**PROVIDED INFORMATION**.
----------

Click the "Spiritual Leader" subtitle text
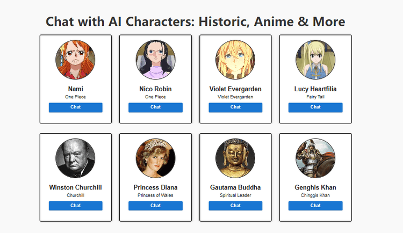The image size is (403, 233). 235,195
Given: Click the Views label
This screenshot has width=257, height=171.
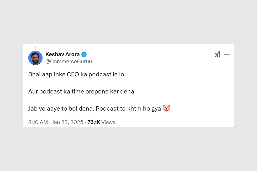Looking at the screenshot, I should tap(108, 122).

----------

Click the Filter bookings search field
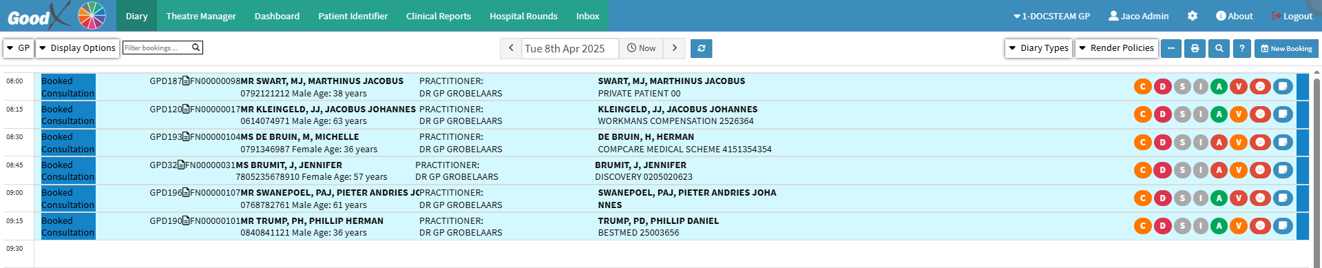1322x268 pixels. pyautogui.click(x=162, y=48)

----------

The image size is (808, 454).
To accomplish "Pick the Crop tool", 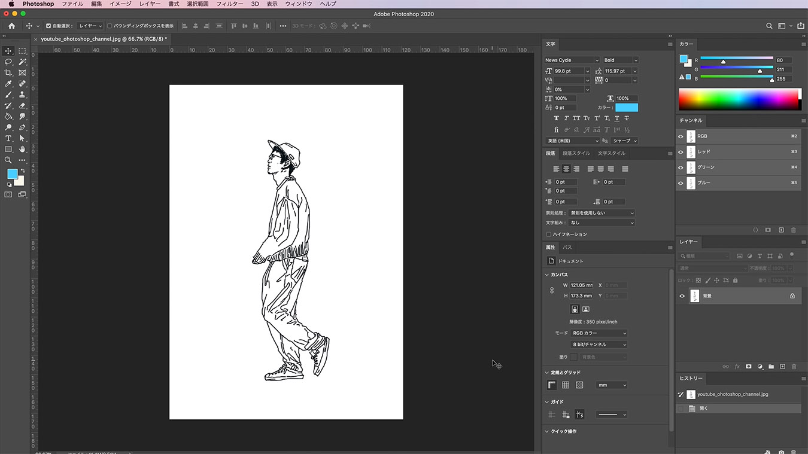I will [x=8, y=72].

----------

**TASK**. Arrange the listing lines as a numbered list, from the line with "Given: Click the Views label" to the line with "Looking at the", including both of those lines and omitting blank lines and pictures.

**RESPONSE TO THIS EXERCISE**.
1. Given: Click the Views label
2. This screenshot has width=257, height=171.
3. Looking at the screenshot, I should tap(108, 122).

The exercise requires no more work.